Why focus on the subjects of wrestling and metal this time around, one might ask? The answer is simple: I’ve been passionate about both since adolescence. But I also can’t think of two things that have stronger homoerotic overtones…despite a strident history of homophobia present in each. So what better topics to explore?
In all seriousness, the overall vibe of the new book is a little more primal than the first Oaf collection. It’s not all kitty cuddling and romantic debacles. While I still enjoy those things, I don’t want every Oaf book to be the same. Humor and cuteness abound in Blood & Metal but there are more complex, perverse things going on too, especially in the wrestling vignettes (which first appeared on Vice’s website). I got to stretch my creative legs and drawing chops with the full color format. It’s a much more intense visual experience.
I would add that this book more closely resembles the back half of the first Oaf Fantagraphics book, in that it’s a collection of short stories and strips, built from the expanded Oafiverse.
This is your second book with Fantagraphics. But Wuvable Oaf started out very DIY. What’s changed for you since Fantagraphics took you on?
Creatively, very little has changed. I’m still dedicated to writing and drawing stories that I haven’t really seen in comics, especially queer comics, that I think need to exist. Everything has layers; I refuse to put out a one-note story that’s only about identity issues, with no subtext. This book carries on my tradition of rooting things in genre, whether that’s horror, fantasy, sci-fi, sports, music, exaggerated memoir. Sometimes it’s a hybrid of multiple genres. There are several one-off strips; some read like Sunday comics, some like web comics. The whole thing holds together because the concept of a Wuvable Oaf has legs and can spread to encompass a myriad of styles and subject matters. (Yes, that legs spread pun was intended…)
More specifically relating to Fantagraphics and change, I have a much larger and more diverse audience now. It’s been a beautiful experience. Legit rock stars are now Wuvable Oaf fans. Film/TV creators and basic cable networks have talked with me about adapting Oaf. I’ve done work with Grant Morrison and his wife Kristan for Heavy Metal Magazine (issue #281); something that would’ve made fifteen year-old Ed crap his pants.
Fantagraphics is the home base for so many endearing weirdo creators with singular visions. As a publisher, they’ve created a foundation for me to move in new creative directions with Oaf. I intend to keep releasing material through them, but I have plenty of DIY projects on the slate, including the continuation of the numbered series. I’ll be self-publishing the long delayed Wuvable Oaf #5 very soon.
Unlike a lot of other cartoonists, you also have a product line too (both real and imaginary!) What products are you most excited about, and what led you to make them?
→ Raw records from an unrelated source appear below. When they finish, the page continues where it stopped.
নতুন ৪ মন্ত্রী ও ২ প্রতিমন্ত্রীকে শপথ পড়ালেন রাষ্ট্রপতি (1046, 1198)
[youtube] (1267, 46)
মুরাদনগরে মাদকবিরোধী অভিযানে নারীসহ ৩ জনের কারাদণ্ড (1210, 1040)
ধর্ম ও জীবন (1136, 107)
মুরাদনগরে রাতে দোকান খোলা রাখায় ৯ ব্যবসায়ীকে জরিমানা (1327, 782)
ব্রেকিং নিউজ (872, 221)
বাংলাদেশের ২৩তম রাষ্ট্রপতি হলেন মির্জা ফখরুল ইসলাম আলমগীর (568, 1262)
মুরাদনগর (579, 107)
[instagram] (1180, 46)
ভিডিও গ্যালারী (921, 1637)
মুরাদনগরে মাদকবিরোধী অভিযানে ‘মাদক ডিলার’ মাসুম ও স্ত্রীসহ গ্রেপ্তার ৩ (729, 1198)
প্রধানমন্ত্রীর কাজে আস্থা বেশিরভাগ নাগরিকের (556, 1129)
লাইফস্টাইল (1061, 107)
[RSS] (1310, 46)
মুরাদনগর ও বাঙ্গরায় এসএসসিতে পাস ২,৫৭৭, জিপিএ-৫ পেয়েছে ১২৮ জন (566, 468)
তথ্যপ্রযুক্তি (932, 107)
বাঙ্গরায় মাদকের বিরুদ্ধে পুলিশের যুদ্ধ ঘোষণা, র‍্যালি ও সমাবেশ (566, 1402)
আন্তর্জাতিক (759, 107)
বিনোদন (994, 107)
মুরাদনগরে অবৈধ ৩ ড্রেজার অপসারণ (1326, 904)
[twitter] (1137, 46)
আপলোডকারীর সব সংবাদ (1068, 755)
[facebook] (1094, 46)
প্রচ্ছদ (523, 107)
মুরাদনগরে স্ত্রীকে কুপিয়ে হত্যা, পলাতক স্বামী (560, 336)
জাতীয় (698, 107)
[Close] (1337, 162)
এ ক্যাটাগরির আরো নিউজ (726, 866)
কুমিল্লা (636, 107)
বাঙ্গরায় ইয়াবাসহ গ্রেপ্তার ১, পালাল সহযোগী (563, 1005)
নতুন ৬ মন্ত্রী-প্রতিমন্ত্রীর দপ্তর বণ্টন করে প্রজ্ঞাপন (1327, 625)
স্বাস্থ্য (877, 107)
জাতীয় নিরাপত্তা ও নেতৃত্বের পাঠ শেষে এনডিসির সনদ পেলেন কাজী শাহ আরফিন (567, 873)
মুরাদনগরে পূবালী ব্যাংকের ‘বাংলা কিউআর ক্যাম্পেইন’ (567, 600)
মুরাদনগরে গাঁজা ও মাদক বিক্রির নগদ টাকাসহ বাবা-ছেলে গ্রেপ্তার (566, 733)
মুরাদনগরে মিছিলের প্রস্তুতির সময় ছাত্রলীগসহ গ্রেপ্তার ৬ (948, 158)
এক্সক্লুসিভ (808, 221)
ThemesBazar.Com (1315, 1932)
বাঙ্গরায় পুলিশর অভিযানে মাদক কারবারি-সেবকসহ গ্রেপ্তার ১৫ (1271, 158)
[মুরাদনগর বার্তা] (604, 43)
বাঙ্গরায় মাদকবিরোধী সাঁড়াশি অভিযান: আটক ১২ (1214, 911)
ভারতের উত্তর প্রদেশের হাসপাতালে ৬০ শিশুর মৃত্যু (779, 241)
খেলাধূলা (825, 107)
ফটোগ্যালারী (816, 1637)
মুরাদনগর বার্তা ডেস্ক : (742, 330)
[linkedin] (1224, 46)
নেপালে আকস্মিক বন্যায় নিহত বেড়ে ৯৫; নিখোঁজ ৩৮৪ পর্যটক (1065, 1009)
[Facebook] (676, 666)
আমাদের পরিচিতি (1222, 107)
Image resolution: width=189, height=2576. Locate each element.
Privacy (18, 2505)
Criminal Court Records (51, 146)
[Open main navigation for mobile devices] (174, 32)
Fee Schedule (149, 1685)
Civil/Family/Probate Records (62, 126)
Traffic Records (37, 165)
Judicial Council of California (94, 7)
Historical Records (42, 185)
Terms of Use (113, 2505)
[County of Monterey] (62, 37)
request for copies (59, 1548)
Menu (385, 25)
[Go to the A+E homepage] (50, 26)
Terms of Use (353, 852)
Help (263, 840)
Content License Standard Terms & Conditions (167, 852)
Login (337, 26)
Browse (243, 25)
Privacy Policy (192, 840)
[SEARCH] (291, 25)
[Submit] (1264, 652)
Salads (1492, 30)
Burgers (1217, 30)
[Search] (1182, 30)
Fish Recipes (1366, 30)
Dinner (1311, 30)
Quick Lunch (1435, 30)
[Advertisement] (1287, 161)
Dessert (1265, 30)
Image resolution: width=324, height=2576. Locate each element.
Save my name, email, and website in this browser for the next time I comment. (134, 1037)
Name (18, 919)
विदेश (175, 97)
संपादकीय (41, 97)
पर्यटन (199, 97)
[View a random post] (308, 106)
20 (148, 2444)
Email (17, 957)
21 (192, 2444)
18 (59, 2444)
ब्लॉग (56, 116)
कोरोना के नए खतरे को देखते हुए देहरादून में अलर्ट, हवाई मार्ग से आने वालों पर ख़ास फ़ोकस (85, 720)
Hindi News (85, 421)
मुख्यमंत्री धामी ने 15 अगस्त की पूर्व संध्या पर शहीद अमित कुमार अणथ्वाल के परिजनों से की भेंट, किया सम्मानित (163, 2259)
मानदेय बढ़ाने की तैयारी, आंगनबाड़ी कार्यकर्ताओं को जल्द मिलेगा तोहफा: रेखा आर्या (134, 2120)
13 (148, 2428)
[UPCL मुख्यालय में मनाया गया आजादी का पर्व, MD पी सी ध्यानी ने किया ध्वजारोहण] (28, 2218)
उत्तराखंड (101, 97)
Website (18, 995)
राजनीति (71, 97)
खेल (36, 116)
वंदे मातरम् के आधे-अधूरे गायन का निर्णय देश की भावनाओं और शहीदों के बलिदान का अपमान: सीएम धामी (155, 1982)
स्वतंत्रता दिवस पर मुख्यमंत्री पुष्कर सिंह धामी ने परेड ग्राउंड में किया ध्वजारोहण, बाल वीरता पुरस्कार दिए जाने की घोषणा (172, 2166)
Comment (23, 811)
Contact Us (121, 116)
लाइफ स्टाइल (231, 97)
I’m a big believer in working with creators from different mediums, expanding the concept of the comic beyond the two-dimensional space. Blame my grad school education as a multi-media artist.
Moving more into the realm of professional wrestling, I’m excited to start producing merch that mirrors what those fans are into. Recently, I’ve been pricing custom wrist sweat bands, with embroidered logos on them. Something really cool I would’ve never considered for the music/band aspect of the comic. Wrestling fans form cults around certain athletes, so my frequent sculpting collaborator Erik Erspamer fashioned a “secret decoder” ring of Goteblüd’s face in metallic-finished black resin. Sort of a Satanic Green Lantern type of accessory, for super fans who swear allegiance to their Dark Lord wrestling hero. Could a Goteblüd jockstrap be far behind…who knows? I’ve sold out of two runs of Oaf’s kitty undies….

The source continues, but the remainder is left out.